### STUDY MATERIAL
###

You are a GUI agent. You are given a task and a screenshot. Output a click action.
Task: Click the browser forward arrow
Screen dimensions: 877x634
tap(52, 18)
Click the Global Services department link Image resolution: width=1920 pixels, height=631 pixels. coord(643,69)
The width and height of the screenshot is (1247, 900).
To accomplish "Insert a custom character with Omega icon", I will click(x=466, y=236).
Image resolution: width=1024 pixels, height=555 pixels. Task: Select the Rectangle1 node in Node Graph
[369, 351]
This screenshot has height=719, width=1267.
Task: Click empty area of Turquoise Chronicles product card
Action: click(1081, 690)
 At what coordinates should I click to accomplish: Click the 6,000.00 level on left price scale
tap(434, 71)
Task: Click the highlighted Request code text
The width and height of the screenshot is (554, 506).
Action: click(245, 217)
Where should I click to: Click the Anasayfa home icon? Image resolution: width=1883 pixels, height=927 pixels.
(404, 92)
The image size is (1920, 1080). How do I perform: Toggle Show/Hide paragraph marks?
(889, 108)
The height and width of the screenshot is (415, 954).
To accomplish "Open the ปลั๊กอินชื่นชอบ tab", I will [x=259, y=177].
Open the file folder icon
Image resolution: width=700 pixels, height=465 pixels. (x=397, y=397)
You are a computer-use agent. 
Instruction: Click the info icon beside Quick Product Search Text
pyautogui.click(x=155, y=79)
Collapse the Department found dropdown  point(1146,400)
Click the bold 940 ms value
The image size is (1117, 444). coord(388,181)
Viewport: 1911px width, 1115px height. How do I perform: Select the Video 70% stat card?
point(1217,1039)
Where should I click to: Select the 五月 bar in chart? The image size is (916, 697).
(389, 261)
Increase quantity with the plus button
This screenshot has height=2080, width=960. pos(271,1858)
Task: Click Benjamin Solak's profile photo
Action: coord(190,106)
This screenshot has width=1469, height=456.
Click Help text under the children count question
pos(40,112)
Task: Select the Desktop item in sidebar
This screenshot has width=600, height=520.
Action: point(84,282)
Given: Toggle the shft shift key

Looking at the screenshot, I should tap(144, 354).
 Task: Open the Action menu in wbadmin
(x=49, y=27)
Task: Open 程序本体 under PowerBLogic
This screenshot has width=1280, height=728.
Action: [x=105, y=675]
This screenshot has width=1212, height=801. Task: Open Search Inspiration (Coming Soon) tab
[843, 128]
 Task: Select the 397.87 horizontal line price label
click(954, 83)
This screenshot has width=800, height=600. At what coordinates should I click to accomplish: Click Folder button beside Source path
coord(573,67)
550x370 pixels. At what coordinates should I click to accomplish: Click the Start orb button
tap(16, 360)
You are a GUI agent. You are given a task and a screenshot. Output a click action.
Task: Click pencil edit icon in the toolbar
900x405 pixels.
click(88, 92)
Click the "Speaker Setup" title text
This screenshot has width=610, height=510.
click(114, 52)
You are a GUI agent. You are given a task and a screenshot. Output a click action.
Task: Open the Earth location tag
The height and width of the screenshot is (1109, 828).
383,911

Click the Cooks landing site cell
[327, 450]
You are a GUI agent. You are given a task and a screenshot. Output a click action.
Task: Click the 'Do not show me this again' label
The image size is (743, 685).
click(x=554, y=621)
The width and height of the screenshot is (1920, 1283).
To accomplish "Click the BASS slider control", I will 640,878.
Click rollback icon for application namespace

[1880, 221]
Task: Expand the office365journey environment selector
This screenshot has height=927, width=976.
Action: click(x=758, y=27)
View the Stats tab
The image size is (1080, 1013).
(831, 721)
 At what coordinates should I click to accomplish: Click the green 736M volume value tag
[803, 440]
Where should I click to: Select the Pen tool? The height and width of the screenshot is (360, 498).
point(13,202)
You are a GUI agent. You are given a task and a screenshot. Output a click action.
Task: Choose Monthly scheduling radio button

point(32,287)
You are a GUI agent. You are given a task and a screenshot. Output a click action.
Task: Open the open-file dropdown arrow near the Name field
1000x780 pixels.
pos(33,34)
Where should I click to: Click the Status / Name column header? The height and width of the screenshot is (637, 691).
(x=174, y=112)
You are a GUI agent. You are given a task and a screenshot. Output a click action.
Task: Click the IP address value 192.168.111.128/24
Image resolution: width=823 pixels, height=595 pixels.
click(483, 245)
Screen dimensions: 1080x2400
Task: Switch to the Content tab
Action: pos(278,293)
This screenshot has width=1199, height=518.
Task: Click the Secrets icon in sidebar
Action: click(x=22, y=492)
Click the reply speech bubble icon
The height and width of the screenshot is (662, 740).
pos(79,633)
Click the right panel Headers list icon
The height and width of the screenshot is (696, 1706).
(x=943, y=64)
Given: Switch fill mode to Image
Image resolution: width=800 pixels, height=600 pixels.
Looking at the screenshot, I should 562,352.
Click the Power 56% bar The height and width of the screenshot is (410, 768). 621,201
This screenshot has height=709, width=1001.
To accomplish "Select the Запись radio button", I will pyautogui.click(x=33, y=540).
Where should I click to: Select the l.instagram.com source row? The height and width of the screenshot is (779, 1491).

###

### WHAT YOU WILL DO
Produce a verbatim transcription of the entries above.

### OUTPUT BELOW
You are a GUI agent. You are given a task and a screenshot. Output a click action.
Task: Click the browser forward arrow
Screen dimensions: 877x634
tap(52, 18)
Click the Global Services department link Image resolution: width=1920 pixels, height=631 pixels. coord(643,69)
The width and height of the screenshot is (1247, 900).
To accomplish "Insert a custom character with Omega icon", I will click(x=466, y=236).
Image resolution: width=1024 pixels, height=555 pixels. Task: Select the Rectangle1 node in Node Graph
[369, 351]
This screenshot has height=719, width=1267.
Task: Click empty area of Turquoise Chronicles product card
Action: click(1081, 690)
 At what coordinates should I click to accomplish: Click the 6,000.00 level on left price scale
tap(434, 71)
Task: Click the highlighted Request code text
The width and height of the screenshot is (554, 506).
Action: click(245, 217)
Where should I click to: Click the Anasayfa home icon? Image resolution: width=1883 pixels, height=927 pixels.
(404, 92)
The image size is (1920, 1080). How do I perform: Toggle Show/Hide paragraph marks?
(889, 108)
The height and width of the screenshot is (415, 954).
To accomplish "Open the ปลั๊กอินชื่นชอบ tab", I will [x=259, y=177].
Open the file folder icon
Image resolution: width=700 pixels, height=465 pixels. (x=397, y=397)
You are a computer-use agent. 
Instruction: Click the info icon beside Quick Product Search Text
pyautogui.click(x=155, y=79)
Collapse the Department found dropdown  point(1146,400)
Click the bold 940 ms value
The image size is (1117, 444). coord(388,181)
Viewport: 1911px width, 1115px height. How do I perform: Select the Video 70% stat card?
point(1217,1039)
Where should I click to: Select the 五月 bar in chart? The image size is (916, 697).
(389, 261)
Increase quantity with the plus button
This screenshot has height=2080, width=960. pos(271,1858)
Task: Click Benjamin Solak's profile photo
Action: coord(190,106)
This screenshot has width=1469, height=456.
Click Help text under the children count question
pos(40,112)
Task: Select the Desktop item in sidebar
This screenshot has width=600, height=520.
Action: point(84,282)
Given: Toggle the shft shift key

Looking at the screenshot, I should tap(144, 354).
 Task: Open the Action menu in wbadmin
(x=49, y=27)
Task: Open 程序本体 under PowerBLogic
This screenshot has width=1280, height=728.
Action: [x=105, y=675]
This screenshot has width=1212, height=801. Task: Open Search Inspiration (Coming Soon) tab
[843, 128]
 Task: Select the 397.87 horizontal line price label
click(954, 83)
This screenshot has width=800, height=600. At what coordinates should I click to accomplish: Click Folder button beside Source path
coord(573,67)
550x370 pixels. At what coordinates should I click to accomplish: Click the Start orb button
tap(16, 360)
You are a GUI agent. You are given a task and a screenshot. Output a click action.
Task: Click pencil edit icon in the toolbar
900x405 pixels.
click(88, 92)
Click the "Speaker Setup" title text
This screenshot has width=610, height=510.
click(114, 52)
You are a GUI agent. You are given a task and a screenshot. Output a click action.
Task: Open the Earth location tag
The height and width of the screenshot is (1109, 828).
383,911

Click the Cooks landing site cell
[327, 450]
You are a GUI agent. You are given a task and a screenshot. Output a click action.
Task: Click the 'Do not show me this again' label
The image size is (743, 685).
click(x=554, y=621)
The width and height of the screenshot is (1920, 1283).
To accomplish "Click the BASS slider control", I will 640,878.
Click rollback icon for application namespace

[1880, 221]
Task: Expand the office365journey environment selector
This screenshot has height=927, width=976.
Action: click(x=758, y=27)
View the Stats tab
The image size is (1080, 1013).
(831, 721)
 At what coordinates should I click to accomplish: Click the green 736M volume value tag
[803, 440]
Where should I click to: Select the Pen tool? The height and width of the screenshot is (360, 498).
point(13,202)
You are a GUI agent. You are given a task and a screenshot. Output a click action.
Task: Choose Monthly scheduling radio button

point(32,287)
You are a GUI agent. You are given a task and a screenshot. Output a click action.
Task: Open the open-file dropdown arrow near the Name field
1000x780 pixels.
pos(33,34)
Where should I click to: Click the Status / Name column header? The height and width of the screenshot is (637, 691).
(x=174, y=112)
You are a GUI agent. You are given a task and a screenshot. Output a click action.
Task: Click the IP address value 192.168.111.128/24
Image resolution: width=823 pixels, height=595 pixels.
click(483, 245)
Screen dimensions: 1080x2400
Task: Switch to the Content tab
Action: pos(278,293)
This screenshot has width=1199, height=518.
Task: Click the Secrets icon in sidebar
Action: click(x=22, y=492)
Click the reply speech bubble icon
The height and width of the screenshot is (662, 740).
pos(79,633)
Click the right panel Headers list icon
The height and width of the screenshot is (696, 1706).
(x=943, y=64)
Given: Switch fill mode to Image
Image resolution: width=800 pixels, height=600 pixels.
Looking at the screenshot, I should 562,352.
Click the Power 56% bar The height and width of the screenshot is (410, 768). 621,201
This screenshot has height=709, width=1001.
To accomplish "Select the Запись radio button", I will pyautogui.click(x=33, y=540).
Where should I click to: Select the l.instagram.com source row? The height and width of the screenshot is (779, 1491).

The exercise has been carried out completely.